→ **Passage**
=-=-=-=-=

Re: circular wait not triggering deadlock ?

От
Tom Lane
Дата:
Justin Pryzby <pryzby@telsasoft.com> writes:
> On Thu, Mar 08, 2018 at 01:57:06PM -0500, Tom Lane wrote:
>> PID 20488 is evidently waiting for PID 6471 to finish its transaction.
>> What's that one doing?

> Um, I thought I had kept track of all two pids but looks not..
> query            | SELECT pg_export_snapshot();

pg_export_snapshot doesn't block for other transactions, though.
Further down, you have output that confirms that:

>   6471 | idle in transaction | psql      | SELECT pg_export_snapshot();

That SELECT is the most recently completed command, not the current one.
So now the question is what the connected application is waiting for
before committing.

            regards, tom lane


Re: circular wait not triggering deadlock ?

От
Justin Pryzby
Дата:
On Thu, Mar 08, 2018 at 03:05:36PM -0500, Tom Lane wrote:
> Justin Pryzby <pryzby@telsasoft.com> writes:
> > On Thu, Mar 08, 2018 at 01:57:06PM -0500, Tom Lane wrote:
> >> PID 20488 is evidently waiting for PID 6471 to finish its transaction.
> >> What's that one doing?
> 
> > Um, I thought I had kept track of all two pids but looks not..
> > query            | SELECT pg_export_snapshot();
> 
> pg_export_snapshot doesn't block for other transactions, though.

=-=-=-=-=

→ **Challenge A**
Duplicate everything in the listing from the line containing "How do I perform: Click Donald" down to the end of the listing.

=-=-=-=-=

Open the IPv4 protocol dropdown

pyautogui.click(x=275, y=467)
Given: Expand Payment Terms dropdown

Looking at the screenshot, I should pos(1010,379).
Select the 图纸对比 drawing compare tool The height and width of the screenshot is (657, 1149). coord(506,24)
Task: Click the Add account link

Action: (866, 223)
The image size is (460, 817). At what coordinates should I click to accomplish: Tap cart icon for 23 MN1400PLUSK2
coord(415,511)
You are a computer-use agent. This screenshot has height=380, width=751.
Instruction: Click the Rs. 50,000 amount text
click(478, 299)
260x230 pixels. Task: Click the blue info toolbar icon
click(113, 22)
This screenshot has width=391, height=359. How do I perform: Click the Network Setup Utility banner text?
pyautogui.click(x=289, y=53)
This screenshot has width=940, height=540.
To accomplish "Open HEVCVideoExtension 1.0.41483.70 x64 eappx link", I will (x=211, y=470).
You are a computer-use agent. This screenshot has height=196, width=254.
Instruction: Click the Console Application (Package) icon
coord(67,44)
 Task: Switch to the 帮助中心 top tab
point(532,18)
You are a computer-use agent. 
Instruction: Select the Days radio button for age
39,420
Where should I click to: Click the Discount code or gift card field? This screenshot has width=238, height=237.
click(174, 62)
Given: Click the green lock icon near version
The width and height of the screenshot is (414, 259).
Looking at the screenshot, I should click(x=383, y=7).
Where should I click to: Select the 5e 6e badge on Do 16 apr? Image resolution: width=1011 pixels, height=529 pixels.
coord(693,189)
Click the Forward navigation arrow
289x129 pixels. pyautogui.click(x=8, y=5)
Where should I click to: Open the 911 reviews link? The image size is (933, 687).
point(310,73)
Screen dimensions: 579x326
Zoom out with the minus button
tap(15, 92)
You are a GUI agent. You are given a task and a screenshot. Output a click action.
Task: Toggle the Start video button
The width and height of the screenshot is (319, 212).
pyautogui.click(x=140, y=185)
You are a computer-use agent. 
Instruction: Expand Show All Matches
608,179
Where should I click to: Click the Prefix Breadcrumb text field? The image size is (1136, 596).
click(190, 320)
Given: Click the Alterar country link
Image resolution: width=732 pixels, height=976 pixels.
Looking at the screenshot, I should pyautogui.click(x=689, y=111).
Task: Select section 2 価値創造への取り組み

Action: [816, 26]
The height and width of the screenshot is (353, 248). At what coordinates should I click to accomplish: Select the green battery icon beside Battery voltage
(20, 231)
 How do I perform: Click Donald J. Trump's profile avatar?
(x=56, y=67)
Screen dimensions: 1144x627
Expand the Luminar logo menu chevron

=-=-=-=-=

→ **Challenge B**
Set down word for word everything in the thread about a circular wait not triggering a deadlock from "Further down, you" down to "the current one.".

→ **Full solution A**
 How do I perform: Click Donald J. Trump's profile avatar?
(x=56, y=67)
Screen dimensions: 1144x627
Expand the Luminar logo menu chevron

→ **Full solution B**
Further down, you have output that confirms that:

>   6471 | idle in transaction | psql      | SELECT pg_export_snapshot();

That SELECT is the most recently completed command, not the current one.